I believe that when someone says they don't have time for something, it really means that they did not find that activity valuable enough to prioritize it over other activities. If I say I don't have time to call my grandmother, it's not because I don't have time. It's because I'd rather play a few extra rounds of Candy Crush. I prioritize tasks based on their inherent value to me. Relaxing with some casual games almost always seems more fun than writing blog posts. I don't play games while I'm at work, though, not because I don't have time, but because I prioritize getting my work done instead of risking the consequences.
Implications for MOOC instructional design
- Communicate how long you expect students will spend in your course. (I am guilty of seriously underestimating how long it will take students to complete assignments. For Advanced Power Searching, I even said in the intro video, "We estimate that you could complete this course in three hours." We found via anecdotes that some students took ten to twelve hours to complete a single challenge.)
- Communicate the benefits to the students early and often. What will they be expected to do differently after the course? Will they earn a certificate? If so, what's the value of the certificate?

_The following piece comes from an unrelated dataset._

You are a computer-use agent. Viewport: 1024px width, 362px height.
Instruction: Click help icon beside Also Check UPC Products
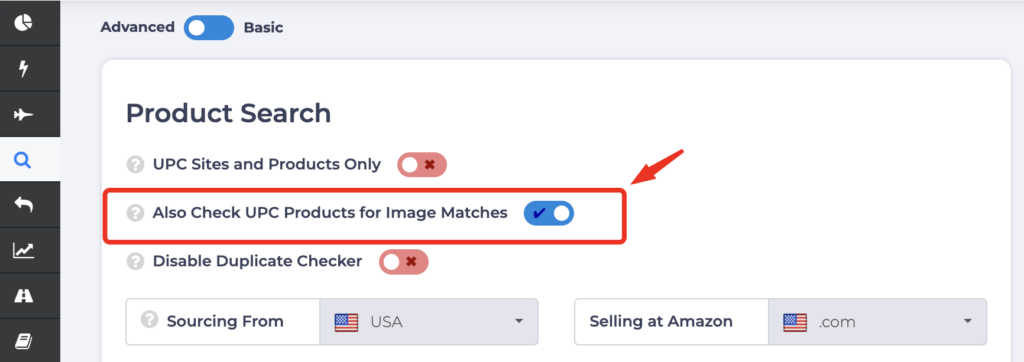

- Make the course as flexible as possible. If students don't want to sit through seven hours of lectures, can they jump directly to the end of course projects? Can they complete activities without watching videos? Can they choose the content that is relevant to them?
Areas of future research
I'd like to know, when students say, "I didn't have time to complete this course," what they really meant. Did they mean, "I had more important obligations," or "I didn't see the value in completing it," or "It was a lot more difficult than I thought it was going to be?"